Со мной воистину что-то происходило.
В окно дерзким броском прорвалось утреннее солнце, и лицо Шаграева наискось перечертила полоса света, образованная пространством между прутьями. Я заметил, как отреагировали на это зрачки пациента. Они мгновенно узились и превратились в острия булавок. Мне только что было продемонстрирована реакция здорового мозга на внешний раздражитель.
- Я не ваш ученик, а вы не мой гуру, - сказал Шаграев, поморгав. –Вы получите то, что хотите, для меня же вы совершенно неинтересны. Пока коллегией по психиатрическим экспертизам руководит Систлинский, вы для меня совершенно бесполезны в свете тех обещаний, которые пытаетесь дать, - взгляд его сузился и он опустил голову. – Назовите тему вашей диссертации.
- «Приобретенный синдром убежденности».
Мгновение он молчал, видимо, соображал. Потом вдруг по лицу его пошли едва видимые взгляду розовые пятна, и рот его искривился в добродушной усмешке.
- Вот, значит, как… Понятно.
Кажется, он понял и суть темы, и почему именно он стал объектом моих исследований по рекомендации Систлинского.
- Значит, вы согласны?
Он сдержанно рассмеялся.
- Доктор… - он пожевал губами, словно хорист на спевке. - Дело в том, что… Всё дело в том, что в наш с вами разговор не имеет никакого исторического значения. Как и ваша будущая докторская диссертация. Вы хотите продолжительных бесед, чтобы потом, в ночи, сидеть, слушать запись нашего разговора на диктофоне и набивать на клавиатуре компьютера собственные мысли относительно этого. Но минует совсем небольшой по земным меркам срок, и все превратится в прах. И вы снова войдете в мою палату с тем же предложением, - он пожевал губами, мучительно пытаясь донести до меня суть своих мыслей и, видимо, не найдя, опустошенно отвалился на спинку стула. Он был прав в своем смятении – я решительным образом не понимал ничего из того, о чем он говорил. И в тот момент, когда мне казалось – пора вступать в дело моему профессорскому началу, Шаграев меня огорошил: - Поступим проще.

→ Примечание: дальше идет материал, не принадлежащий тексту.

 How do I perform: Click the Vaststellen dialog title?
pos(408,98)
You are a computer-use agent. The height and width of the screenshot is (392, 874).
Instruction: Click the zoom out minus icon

Я наклонил голову и вопросительно изогнул брови.
- То есть – как, позвольте вас спросить?
- Я вам сам все напишу.
Брови мои упали, как подстреленные из обоих стволов чайки.
- Да, да, Марк Георгиевич, - подтвердил он, - я напишу вам всё сам. И всё, что вы сочтете нужным, займите в своей работе. Что бы ни случилось, я обещаю вам главное: звание вы, конечно, защитите. У вас волевой взгляд, вы способны на многое. Но обещаю и другое: не пройдет и двух лет, как вы поймете, что ваши исследования - прах, недостойный того, чтобы им гордиться.
Всё было гораздо сложнее, чем предполагал Систлинский. Впрочем, я ничего не терял.
- Почему же именно два года? – полюбопытствовал, тем не менее, я.
- Вы поймете это из написанного. И из того, что будете делать после того, как прочтете.
- А вы уверены, что я буду что-то делать?
Он рассмеялся тем беззвучно-ровным смехом, какой отличает человека высоких кровей от простолюдина.
- Или я ничего не понимаю в людях!
- Сколько вам нужно времени для того, чтобы изложить вашу теорию на бумаге? – голосом уличной торговки спросил я, и это вызвало у Шаграева новый приступ веселья. Но на этот раз он не смеялся, а сдержанно улыбался.
- Две недели.
- Это будет научный трактат?
- Не уверен… - он заколебался, находя сомнение, конечно, в моем чересчур прямолинейном взгляде, - хотя… впрочем, какая разница. Но - вряд ли.
- Тогда что?
- Приходите через две недели, доктор, - устав от торгов, отрезал Шаграев.
Я был уверен в том, что это будут те самые записки сумасшедшего, о которых все говорят, но которых никто никогда не читал.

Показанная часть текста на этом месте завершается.